• **Assignment**
Return exactly the lines of the data below, from the one that contains "Given: Select the banner管理 board icon" through the final line, and leave out every picture.

= = = = = = =

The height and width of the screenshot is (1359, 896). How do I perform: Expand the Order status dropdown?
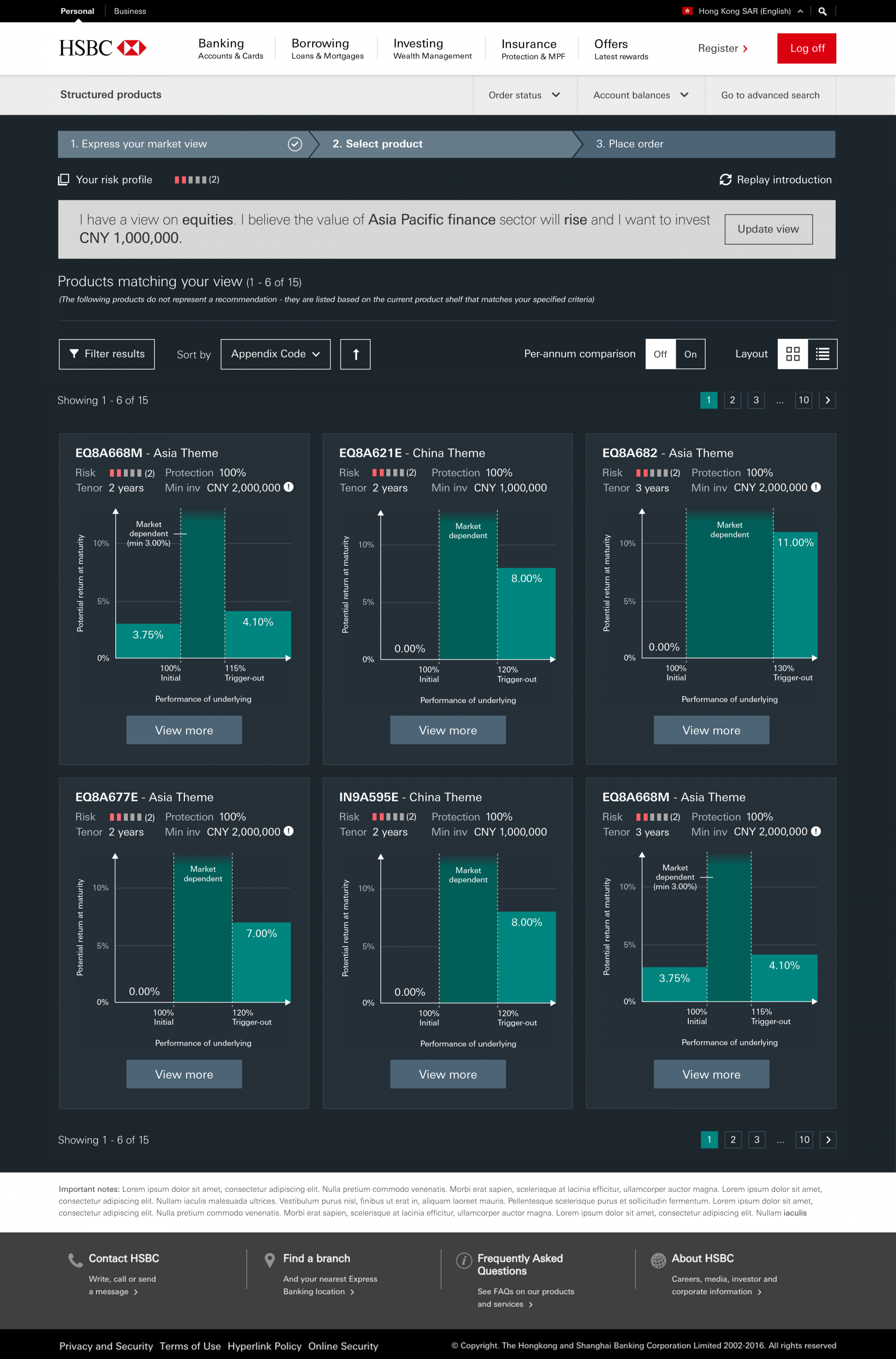524,95
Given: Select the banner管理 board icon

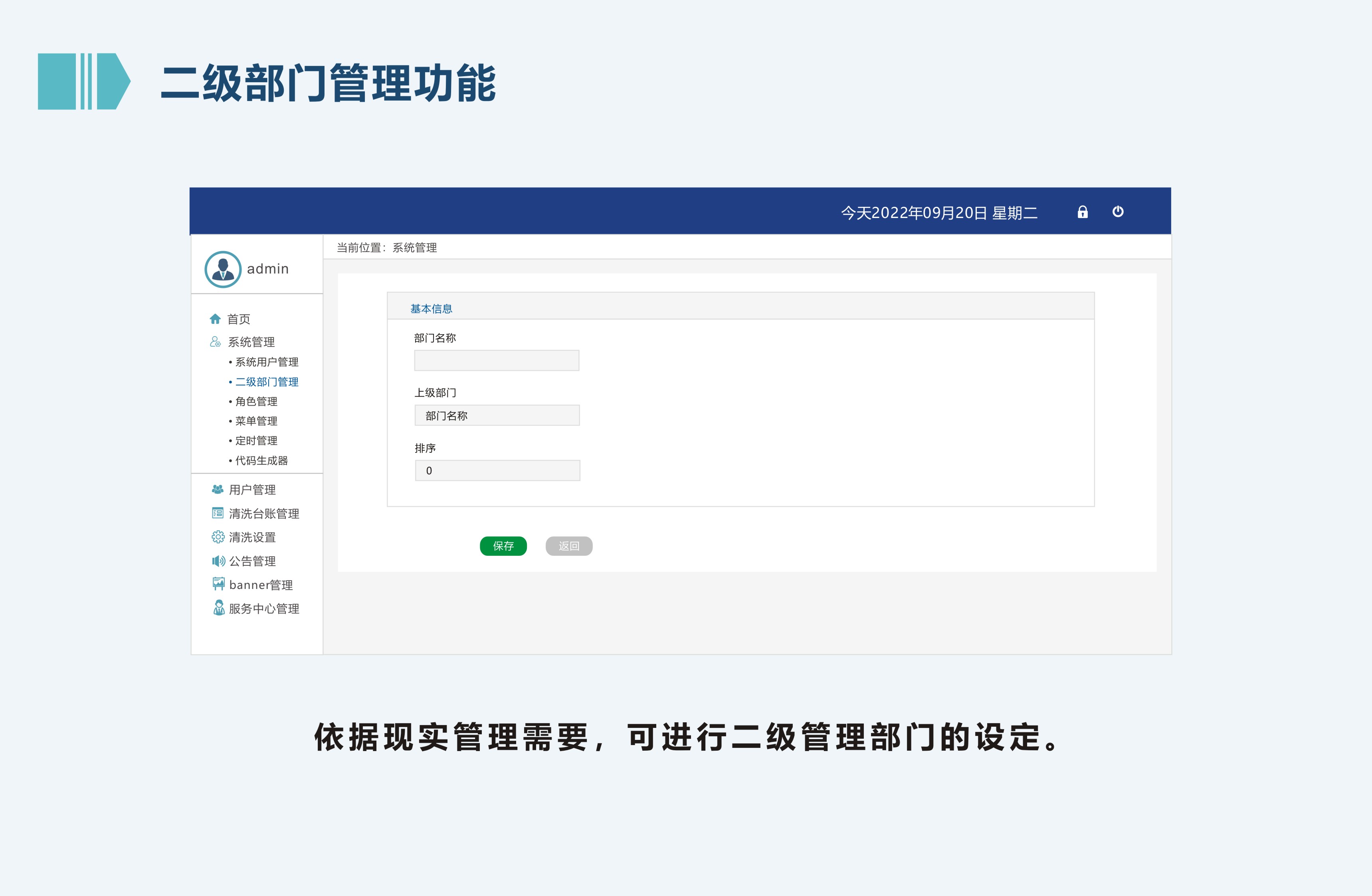Looking at the screenshot, I should pyautogui.click(x=218, y=584).
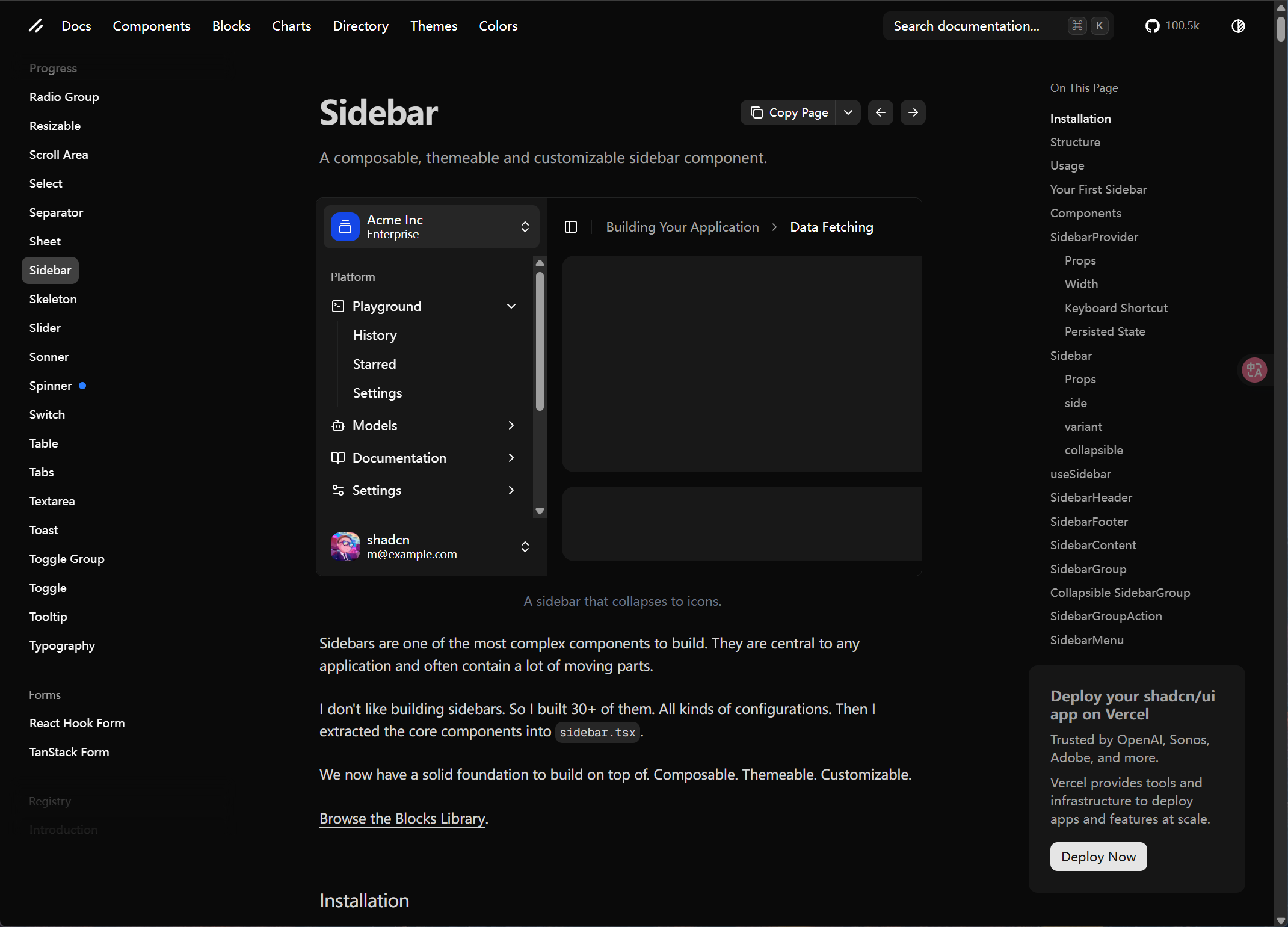Open the Browse the Blocks Library link

402,818
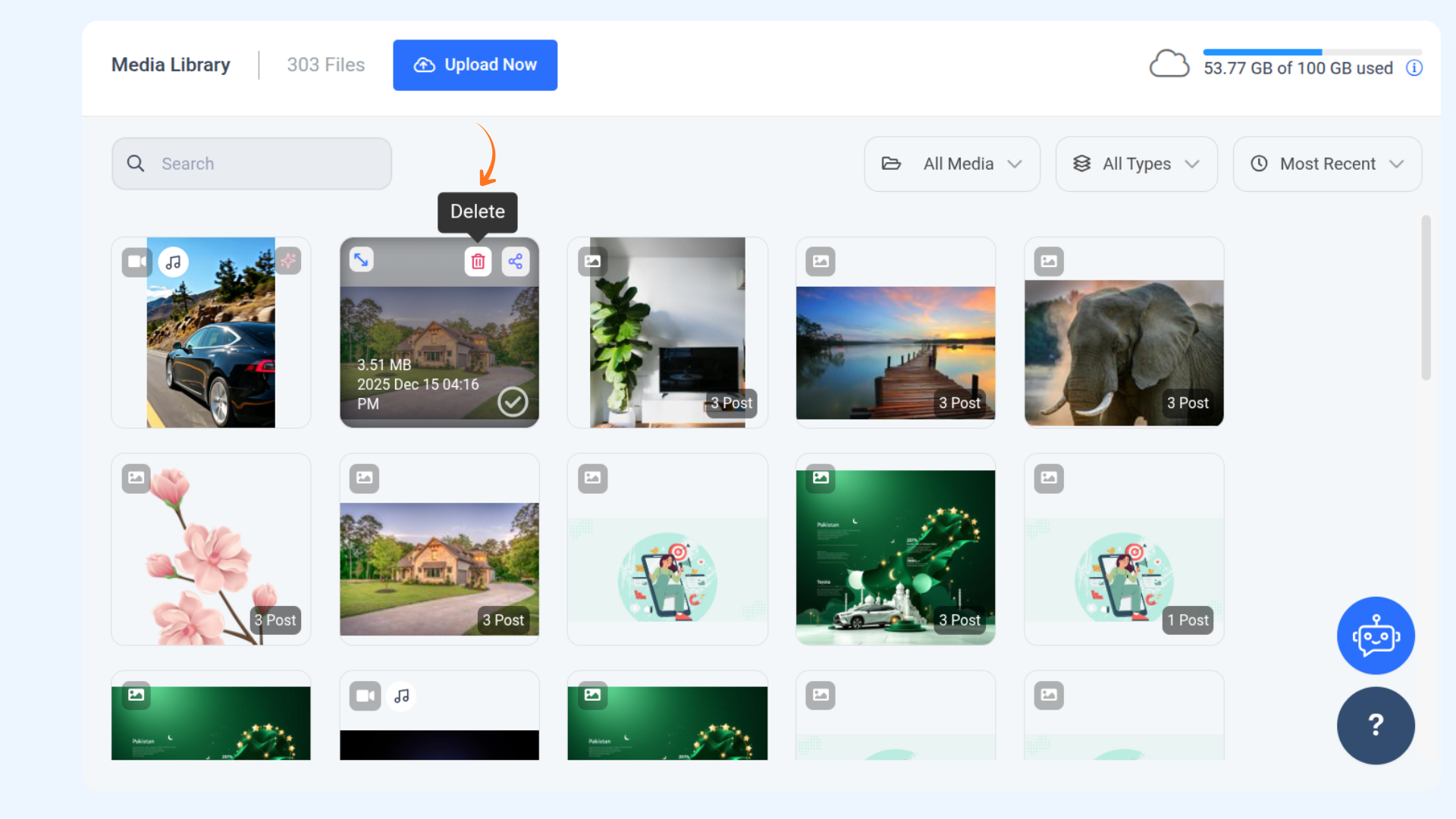Image resolution: width=1456 pixels, height=819 pixels.
Task: Click the storage usage progress bar
Action: (x=1312, y=52)
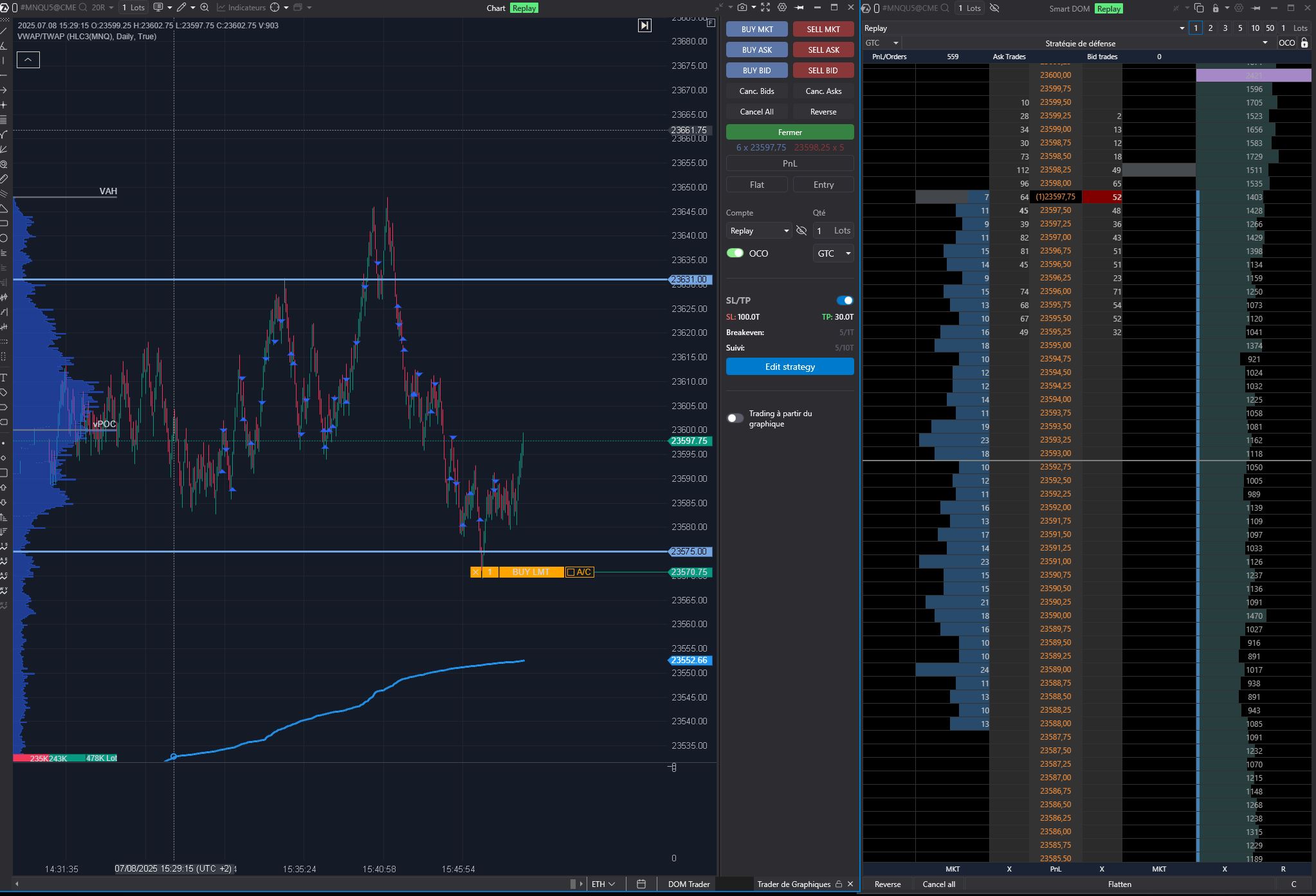Enable Trading à partir du graphique toggle
The width and height of the screenshot is (1316, 896).
(735, 418)
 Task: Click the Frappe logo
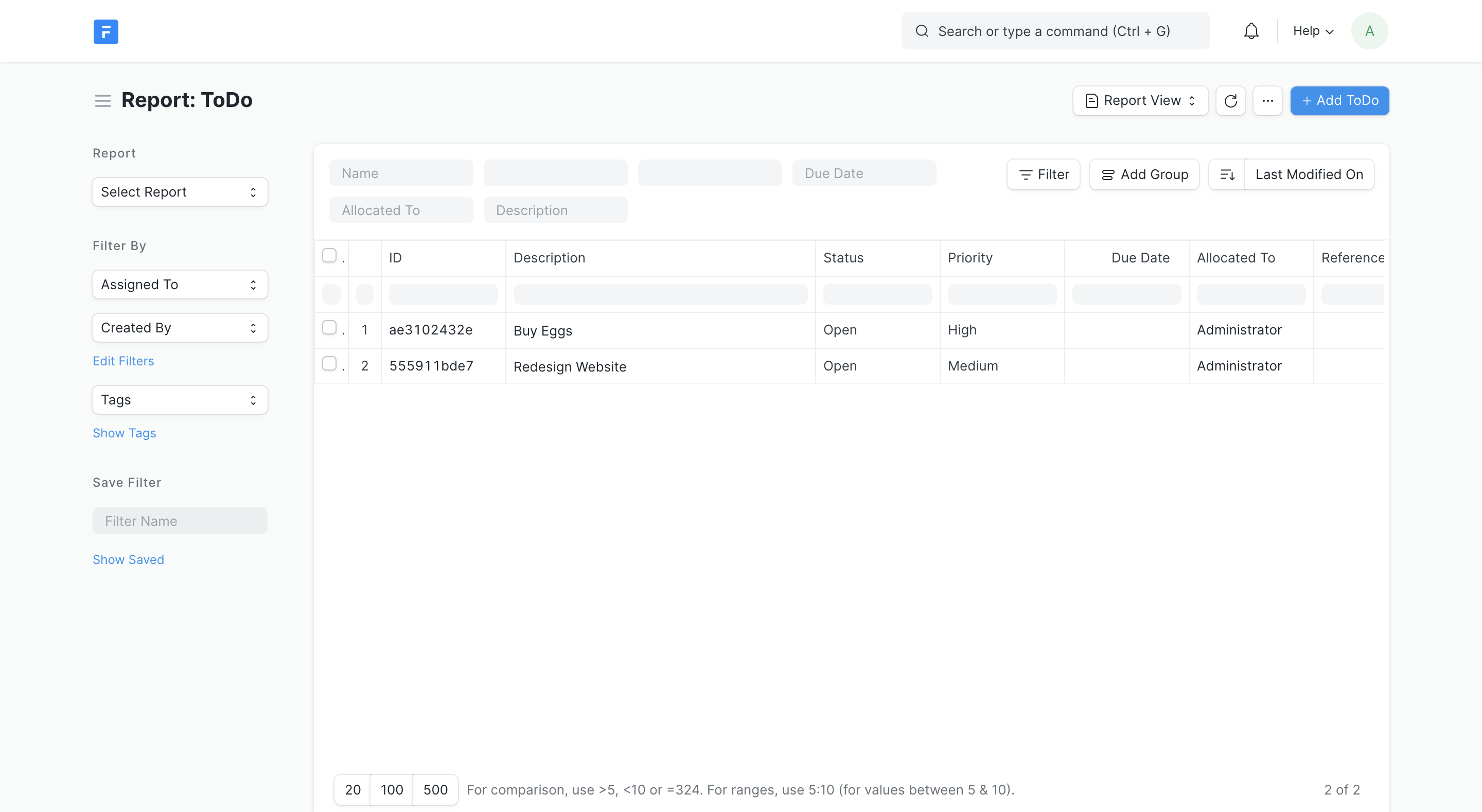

= = = = = = =

• **Exercise answer**
Given: Select the banner管理 board icon

Looking at the screenshot, I should pyautogui.click(x=218, y=584).
Open the Browse the Blocks Library link

402,818
Image resolution: width=1456 pixels, height=819 pixels.
Task: Click the storage usage progress bar
Action: (x=1312, y=52)
Enable Trading à partir du graphique toggle
The width and height of the screenshot is (1316, 896).
(735, 418)
 Task: Click the Frappe logo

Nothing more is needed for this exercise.